Jimmy Yacabonis’ Excellent Movement Doesn’t Mean He’s Due for a Breakout

There probably won’t be many bright spots for the Orioles this year. Coming off of an awful 47-115 campaign in 2018, there’s certainly a lot of room for improvement to say the least, but even still, Baltimore is projected to be the worst team in baseball yet again. They did, however, open their season by taking two of three games against the Yankees, who project to be the best team in the majors. So perhaps we already have found bright spot No. 1.

Nonetheless, the Orioles employed the opener on Saturday, pitching Nathan Karns for two innings before turning to Jimmy Yacabonis as their first arm out of the bullpen. Karns was solid, limiting the Yankees to just one hit (though he did walk three) and no runs. Yacabonis, too, pitched well; he only allowed one run in his three innings of work. In the third, Yacabonis recorded both of his strikeouts on the day. The victims were Aaron Judge and Luke Voit.

Check out Yacabonis’ last pitch to Voit:

That was Yacabonis’ specialty, and it’s easy to see why.
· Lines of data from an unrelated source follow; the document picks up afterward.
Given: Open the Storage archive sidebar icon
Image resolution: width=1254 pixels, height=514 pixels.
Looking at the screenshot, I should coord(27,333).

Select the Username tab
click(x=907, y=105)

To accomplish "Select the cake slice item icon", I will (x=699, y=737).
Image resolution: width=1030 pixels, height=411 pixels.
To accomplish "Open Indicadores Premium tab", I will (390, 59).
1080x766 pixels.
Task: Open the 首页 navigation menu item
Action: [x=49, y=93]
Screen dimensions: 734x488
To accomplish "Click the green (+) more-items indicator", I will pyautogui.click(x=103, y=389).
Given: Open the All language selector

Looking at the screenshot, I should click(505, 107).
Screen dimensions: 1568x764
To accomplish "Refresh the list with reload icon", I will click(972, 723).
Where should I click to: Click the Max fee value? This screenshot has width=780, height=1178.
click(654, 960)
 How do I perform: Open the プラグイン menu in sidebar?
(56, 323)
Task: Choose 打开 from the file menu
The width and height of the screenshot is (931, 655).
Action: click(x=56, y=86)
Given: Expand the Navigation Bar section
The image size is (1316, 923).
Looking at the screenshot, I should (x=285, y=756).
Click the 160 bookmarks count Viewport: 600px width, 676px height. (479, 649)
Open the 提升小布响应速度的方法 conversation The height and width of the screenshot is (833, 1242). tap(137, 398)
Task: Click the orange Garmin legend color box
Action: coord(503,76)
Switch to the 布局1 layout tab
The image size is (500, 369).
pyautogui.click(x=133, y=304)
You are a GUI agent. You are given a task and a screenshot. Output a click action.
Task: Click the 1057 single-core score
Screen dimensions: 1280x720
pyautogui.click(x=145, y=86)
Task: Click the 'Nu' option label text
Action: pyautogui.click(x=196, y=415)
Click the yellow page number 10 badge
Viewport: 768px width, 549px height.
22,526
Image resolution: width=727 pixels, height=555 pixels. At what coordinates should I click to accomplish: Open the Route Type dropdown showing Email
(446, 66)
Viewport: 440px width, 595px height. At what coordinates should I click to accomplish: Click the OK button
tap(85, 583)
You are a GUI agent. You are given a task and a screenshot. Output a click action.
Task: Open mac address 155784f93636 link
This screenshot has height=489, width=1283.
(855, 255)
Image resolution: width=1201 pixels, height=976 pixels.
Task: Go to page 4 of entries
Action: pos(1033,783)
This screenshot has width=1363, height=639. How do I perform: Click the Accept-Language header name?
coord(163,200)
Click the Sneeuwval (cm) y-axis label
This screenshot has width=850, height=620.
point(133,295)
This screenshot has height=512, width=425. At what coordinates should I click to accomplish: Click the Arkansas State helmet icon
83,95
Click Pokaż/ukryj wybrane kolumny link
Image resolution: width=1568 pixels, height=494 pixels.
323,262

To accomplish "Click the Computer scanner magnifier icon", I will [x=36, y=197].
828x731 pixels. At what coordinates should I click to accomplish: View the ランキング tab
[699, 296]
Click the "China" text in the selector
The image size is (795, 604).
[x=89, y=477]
At first glance, the pitch looks like it’s headed right for the middle of the strike zone. Then it darts in towards Voit, and he swings through it. Don’t be fully enveloped by just the movement of the pitch. It also came in at a not-easy-to-hit velocity of 95 mph.

Depending on the site, Yacabonis’ pitch is either classified as a two-seam fastball or a sinker, though, as David Laurila wrote in 2017, most pitchers view the two different classifications as the same exact pitch. The grip used is in fact the same for both, and the only distinguishable difference is a pitcher’s hand position and finish. No wonder then that PITCHf/x and Statcast may have a tough time differentiating between a two-seam fastball and a sinker. Since we use PITCHf/x data on our player pages at FanGraphs and PITCHf/x classifies Yacabonis’ pitch as a fastball, I will refer to it in that way.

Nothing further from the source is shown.